Two spots of color pricked on Polly's cheekbones. "Will you tell him?"
She looked very young and vulnerable suddenly, as if defeated by events. Nicholas dropped the pose. "What has happened, sweetheart?" Taking her in his arms, he stroked her back, holding her tightly against him.
"I am so angry with myself!" Polly exclaimed, her voice muffled against his shoulder. "I have ruined everything, and I do not know how to tell you how stupid I have been." Pushing herself away from him, she began to pace the room, rubbing her hands together in angry frustration as she poured out the tale of the evening's events to a silent and attentive audience.
"I ran away," she finished on a note of despair. "I could not carry the play through. Buckingham knew I was afraid.
He knew then I had never had any intention of willingly yielding him what he wanted. So now the plan is destroyed. I am sorry." She looked at the two men, twisting her hands into impossible knots. "I thought I was a better actor than I am, and now we must all pay the price of my conceit."
"There is no need for self-reproach, Polly." De Winter stood up, crossing to the sideboard to refill his glass. "You could not expect to best Buckingham in such a situation."
"But I was overconfident," Polly murmured, glancing at Nick, who still had said nothing. "I deliberately made the invitation irresistible." She bit her lip. "That was why you were so vexed this afternoon, wasn't it?"
"I suppose so," Nick said. "I became afeard suddenly that perhaps you did not fully realize what you were doing."
"And you were right," she said miserably.
"Your performance this afternoon could certainly have been construed as most definite invitation if one felt it were directed at oneself," Richard agreed with a smile. "But you have committed only the faults of youth and inexperience, child. There is nothing to be gained in bewailing."
"Aye," Kincaid agreed with reassuring firmness. "Wisdom is acquired with years, my love. And few mistakes are irretrievable. You must behave publicly with Buckingham as if the incident had never happened. You may rest assured that he will respond in kind."
Polly walked to the window. She had not told them of the duke's threat, and now decided that she would not. It would alarm Nicholas, and she had already caused him sufficient upset. "The game is over, is it not?" Slowly she turned back to the room, scanning their faces.

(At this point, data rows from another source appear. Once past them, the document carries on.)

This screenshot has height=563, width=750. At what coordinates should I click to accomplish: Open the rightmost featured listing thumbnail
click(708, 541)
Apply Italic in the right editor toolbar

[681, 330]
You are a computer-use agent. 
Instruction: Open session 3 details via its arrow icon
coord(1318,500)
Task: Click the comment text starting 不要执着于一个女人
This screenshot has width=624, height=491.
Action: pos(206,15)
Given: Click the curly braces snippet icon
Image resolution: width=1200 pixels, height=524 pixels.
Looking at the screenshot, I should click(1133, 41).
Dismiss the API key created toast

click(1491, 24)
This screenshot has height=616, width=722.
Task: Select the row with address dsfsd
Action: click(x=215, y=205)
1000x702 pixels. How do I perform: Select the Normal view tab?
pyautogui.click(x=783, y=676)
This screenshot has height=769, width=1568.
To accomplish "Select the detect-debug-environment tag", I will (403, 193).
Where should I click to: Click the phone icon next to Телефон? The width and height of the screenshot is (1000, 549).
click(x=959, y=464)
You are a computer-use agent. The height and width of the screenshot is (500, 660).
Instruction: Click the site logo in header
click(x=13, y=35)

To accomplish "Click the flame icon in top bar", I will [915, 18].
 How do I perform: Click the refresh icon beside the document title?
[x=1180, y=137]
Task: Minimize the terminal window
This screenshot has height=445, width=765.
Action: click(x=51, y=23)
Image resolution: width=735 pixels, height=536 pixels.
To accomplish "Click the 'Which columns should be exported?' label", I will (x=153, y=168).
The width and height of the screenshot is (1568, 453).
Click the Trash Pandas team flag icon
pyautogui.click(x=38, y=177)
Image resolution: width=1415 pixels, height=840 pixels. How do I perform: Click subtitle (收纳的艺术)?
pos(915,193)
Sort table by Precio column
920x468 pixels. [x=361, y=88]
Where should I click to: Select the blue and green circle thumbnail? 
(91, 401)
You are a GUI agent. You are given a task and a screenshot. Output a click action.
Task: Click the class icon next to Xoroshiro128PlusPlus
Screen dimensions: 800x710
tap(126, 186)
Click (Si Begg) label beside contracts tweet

"I think so," Richard said. "But we have been able to win the support of the Duke of York as a result of your findings. He will not willingly see his father-in-law ousted as chancellor. He has also said that he will appoint the Duke of Al-bermarle to act alone as Lord High Admiral in his own absence with the navy. That will ensure that Buckingham and his friends do not divide the responsibilities and the spoils of the post." He smiled, coming to lay a hand on her
shoulder. "You have done well, my dear. One cannot expect to achieve miracles. We advance slowly over rough terrain. But we have advanced… Besides-" He walked over to the table, selecting an apple from the copper fruit bowl, tossing it thoughtfully between his hands "-I do not think there will be inclination or opportunity for plotting on either side for a while. It was for that reason that I came this evening."
"Oh?" Nick looked at him inquiringly. "You have news?"
"Aye." Richard bit into the apple. "There is talk of the royal family's moving to Hampton Court within the month."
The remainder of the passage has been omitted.